→ Brano fornito:
+===+
Tipo e durata del ricovero: la procedura può essere eseguita in regime ambulatoriale, in DH o in regime di ricovero in relazione al tipo di ostruzione, al tipo di anestesia e al tipo di paziente che ci si trova di fronte.
Risultati: i risultati, in termini di riuscita della procedura sono quasi sempre buoni.
Vantaggi: si tratta di una procedura tecnicamente semplice, mini-invasiva, in grado di risolvere ostruzioni ureterali di ogni tipo.
Svantaggi: l’ostruzione precoce del catetere ureterale non consente il funzionamento ottimale quando la peristalsi ureterale non è più valida (uretere neoplastico, fibrosi estesa dell’uretere). In questi casi il drenaggio migliore si ottiene con la nefrostomia percutanea.
+===+
→ Dati grezzi:

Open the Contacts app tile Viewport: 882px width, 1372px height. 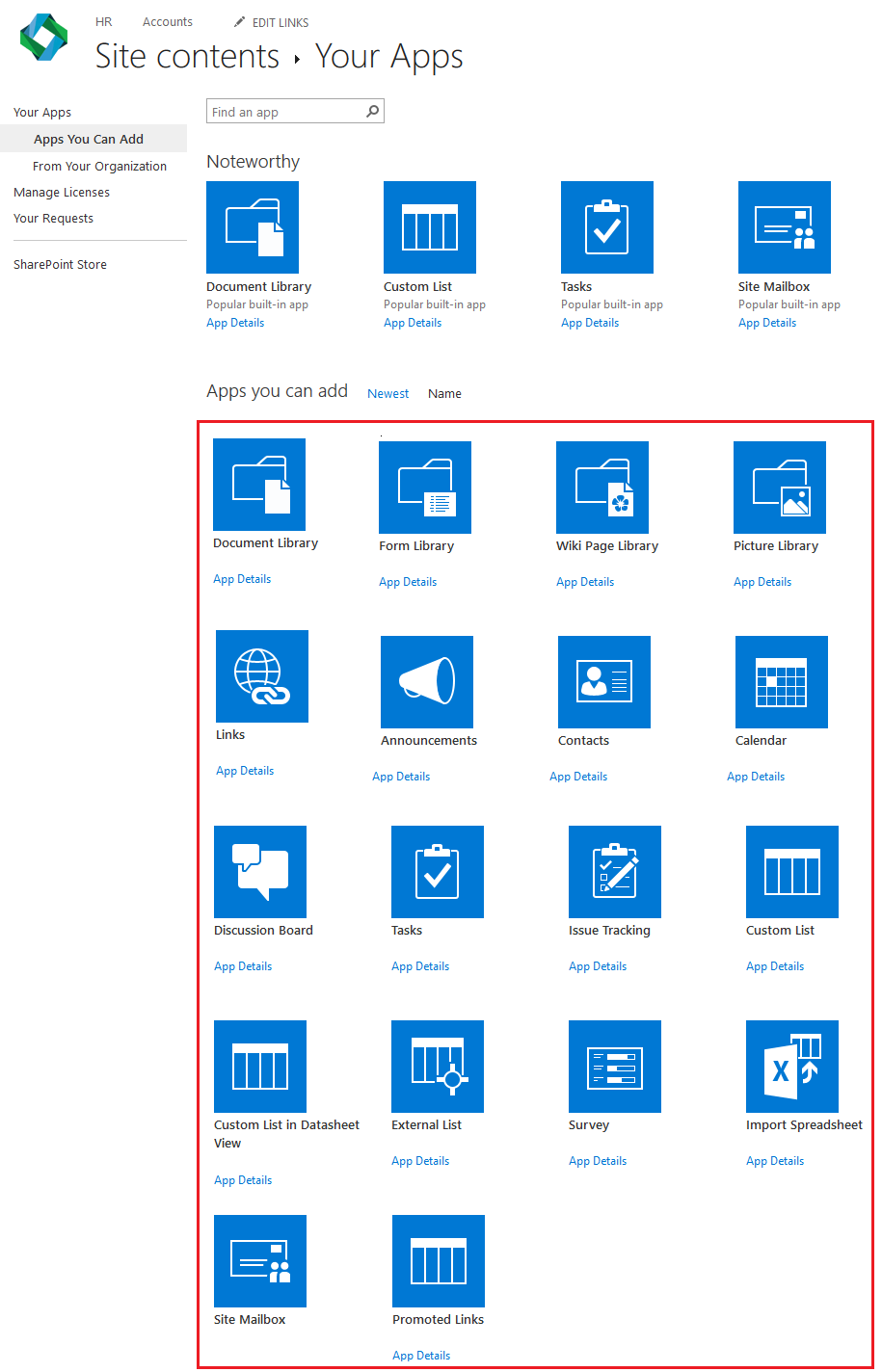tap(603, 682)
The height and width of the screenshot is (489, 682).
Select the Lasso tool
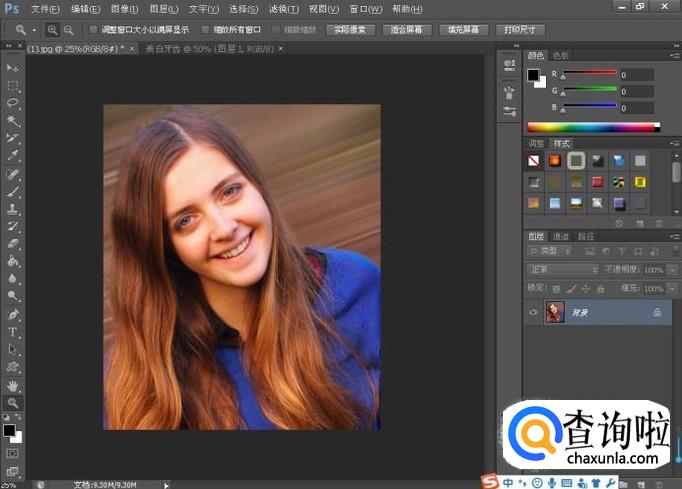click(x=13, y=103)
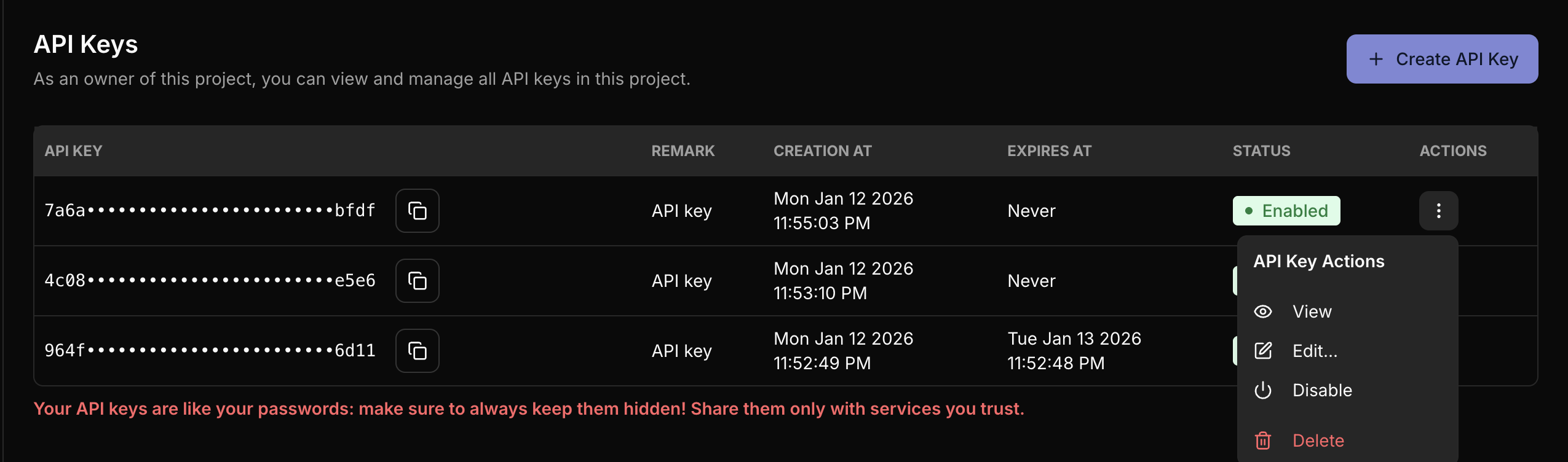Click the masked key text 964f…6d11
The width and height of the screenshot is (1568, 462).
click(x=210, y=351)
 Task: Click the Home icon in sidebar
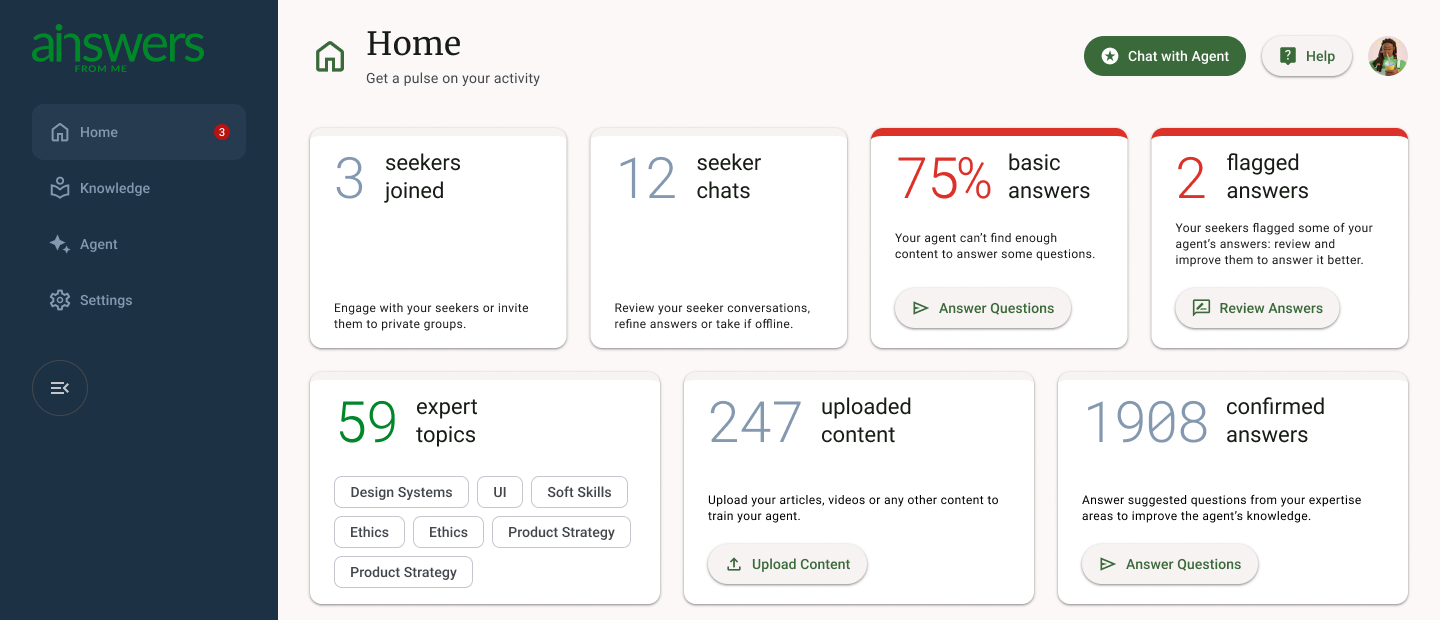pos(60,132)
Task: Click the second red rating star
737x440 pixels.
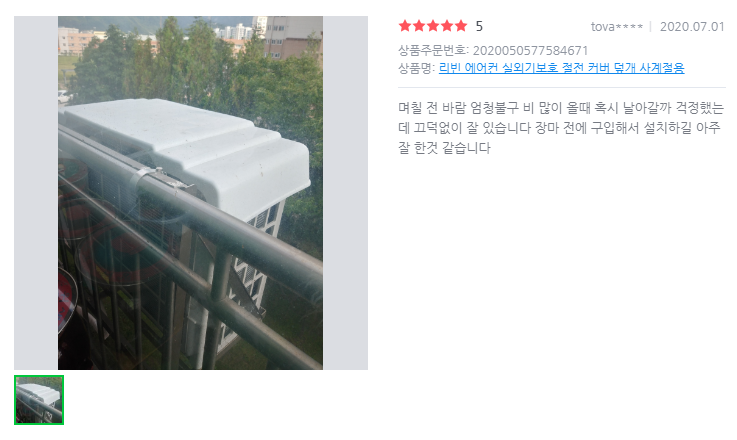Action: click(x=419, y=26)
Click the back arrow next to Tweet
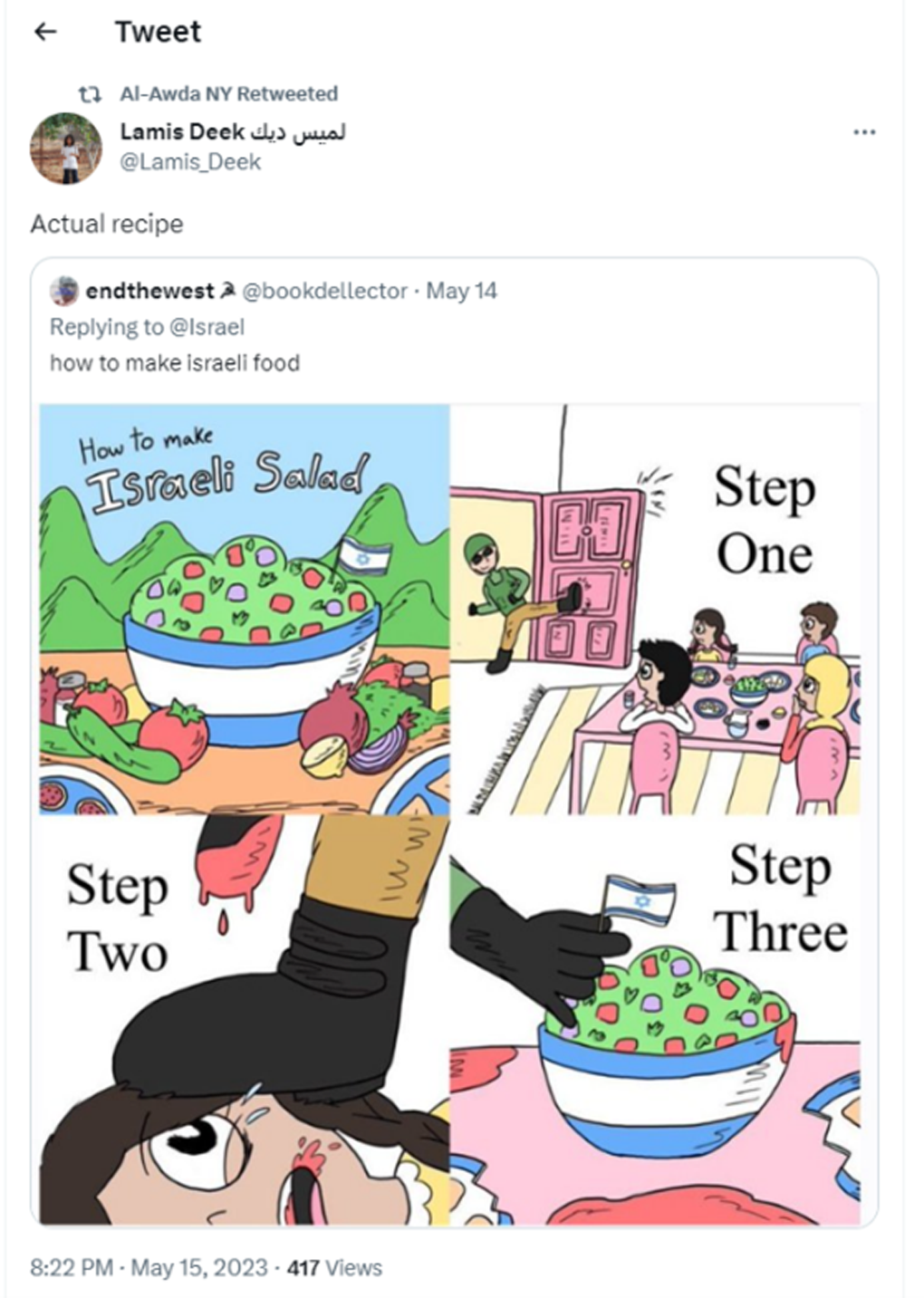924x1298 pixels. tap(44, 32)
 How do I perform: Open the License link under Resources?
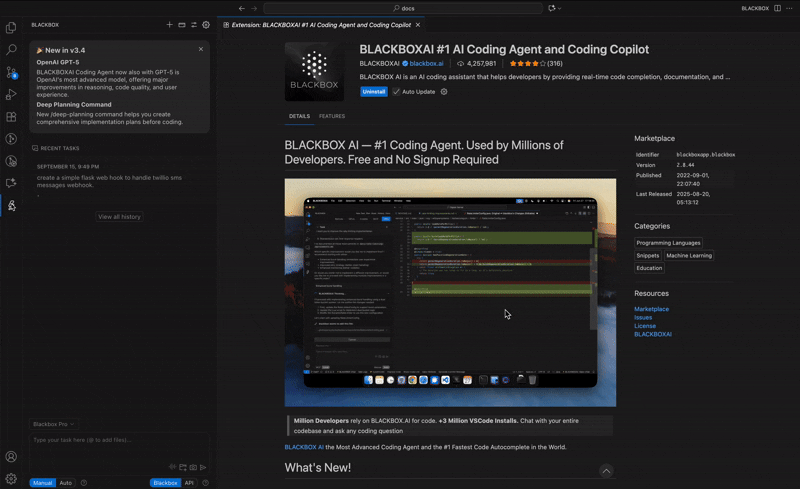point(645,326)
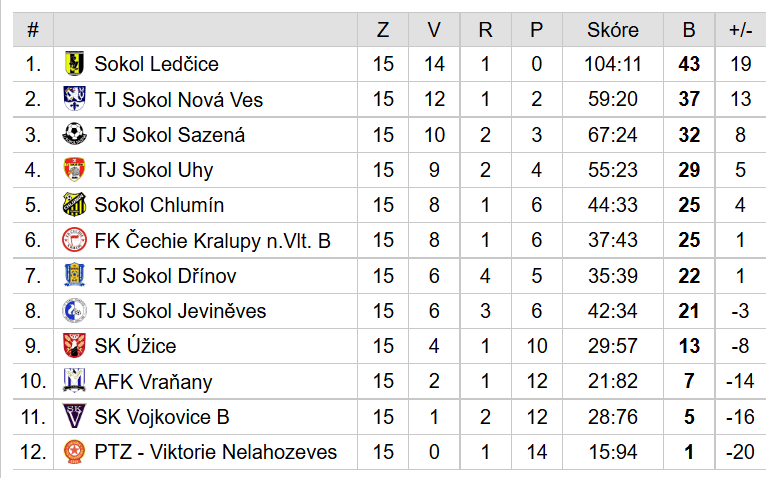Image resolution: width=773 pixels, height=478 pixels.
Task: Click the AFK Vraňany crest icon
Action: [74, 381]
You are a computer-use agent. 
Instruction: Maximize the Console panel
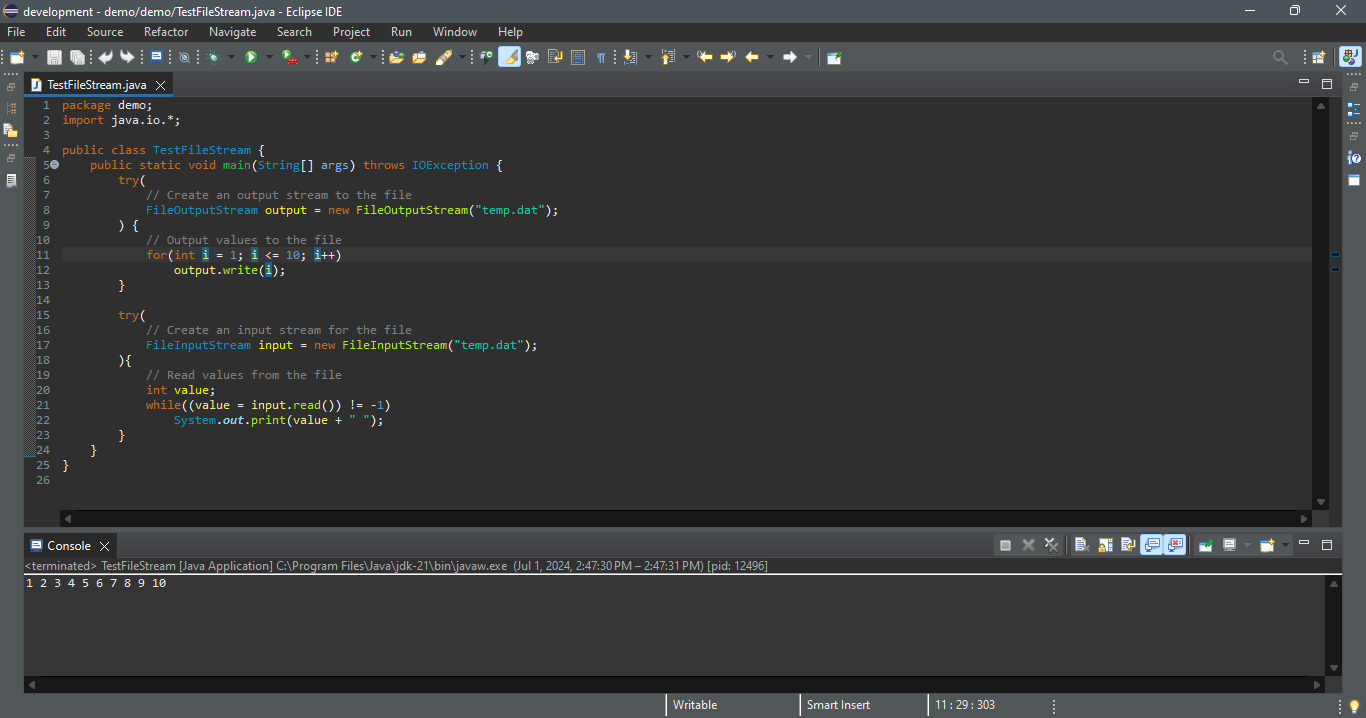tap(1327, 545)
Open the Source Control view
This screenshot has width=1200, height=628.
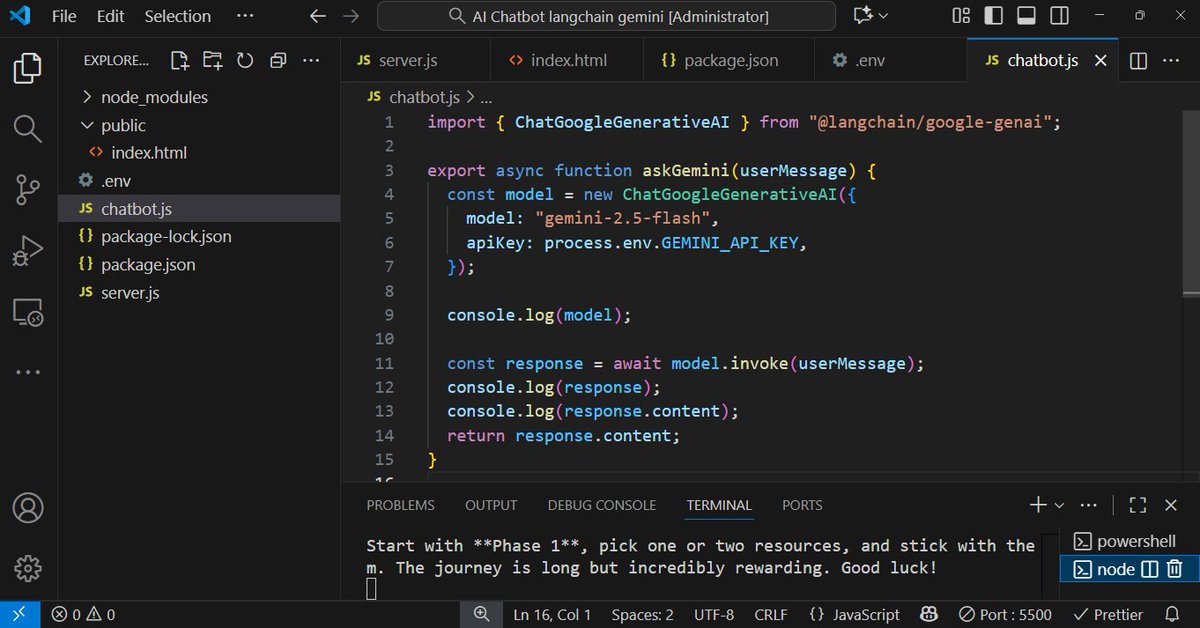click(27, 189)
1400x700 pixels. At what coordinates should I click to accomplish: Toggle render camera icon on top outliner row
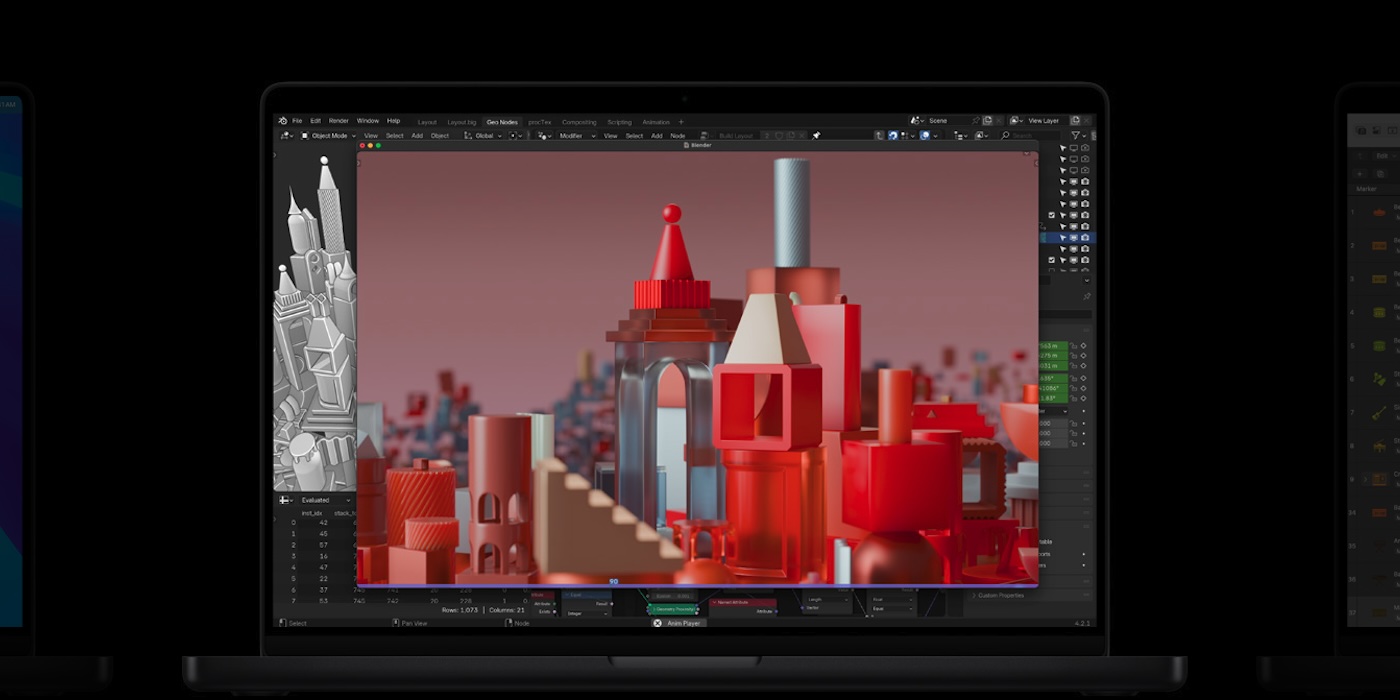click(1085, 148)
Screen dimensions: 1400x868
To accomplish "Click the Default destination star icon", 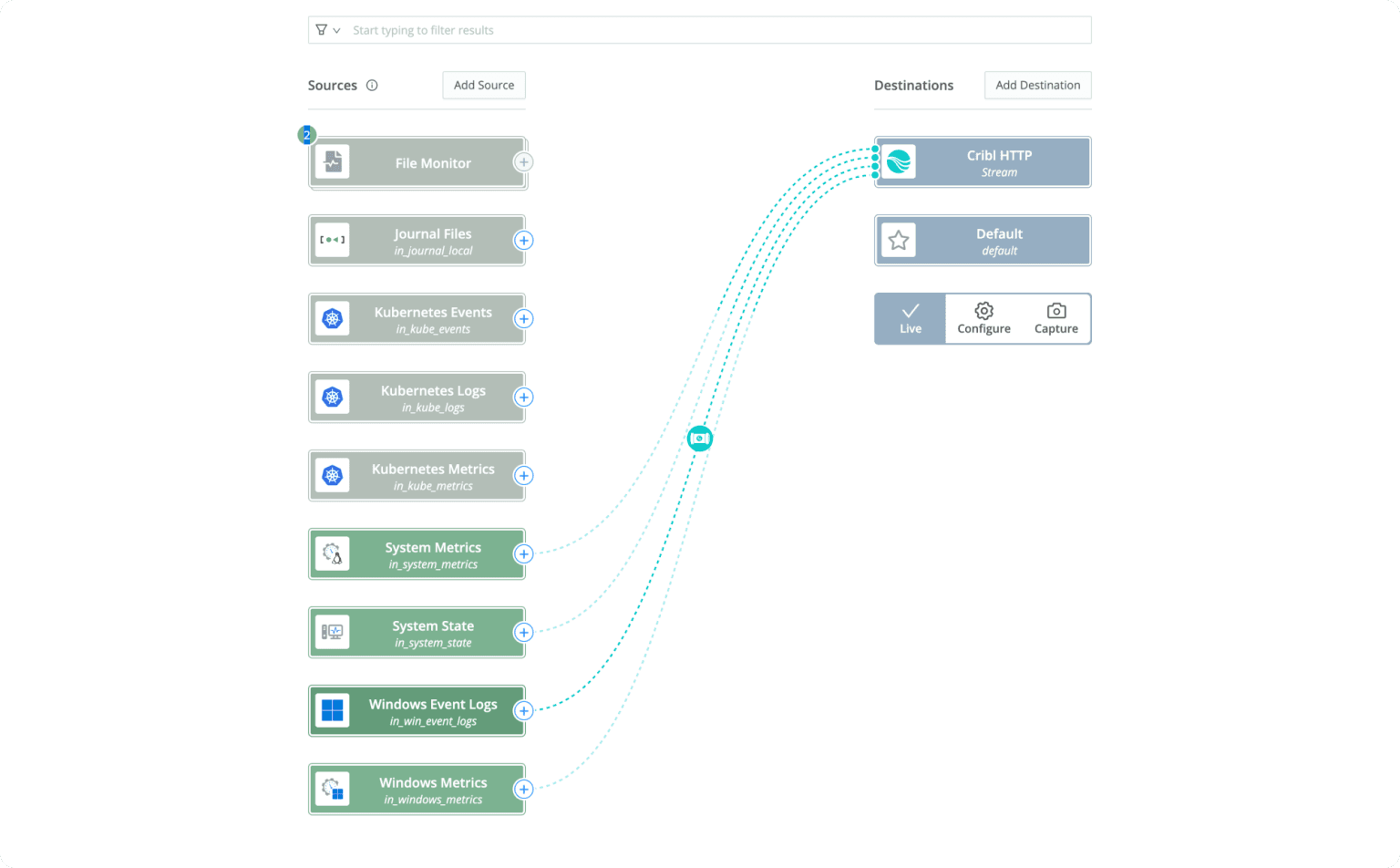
+===+
→ Obiettivo del compito: Prosegui il brano sulla procedura per le ostruzioni ureterali, riprendendo subito dopo la sua ultima frase.

→ Risultato atteso:
Effetti collaterali: i portatori di catetere ureterale tipo stent di solito lamentano, soprattutto nei primi giorni disturbi urinari di tipo irritativo, in relazione all’intolleranza dell’estremo vescicale dello stent. Esiste peraltro una variabilità di tolleranza in relazione al materiale di composizione dello stent e in relazione alla sopportazione personale del paziente.
Complicanze: le complicanze post-operatorie precoci sono:
1) il dolore lombare talora legato al reflusso vescico-renale;
2) l’ematuria, entrambi dovuti al traumatismo e all’irritazione prodotti dal catetere ureterale;
3) i sintomi irritativi vescicali (frequenza minzionale, urgenza, incontinenza, ecc.) dovuti al contatto meccanico dell’estremo inferiore dello stent con la parete vescicale (molto variabili, dalla tolleranza assoluta all’intolleranza totale che talora richiede la rimozione dello stent).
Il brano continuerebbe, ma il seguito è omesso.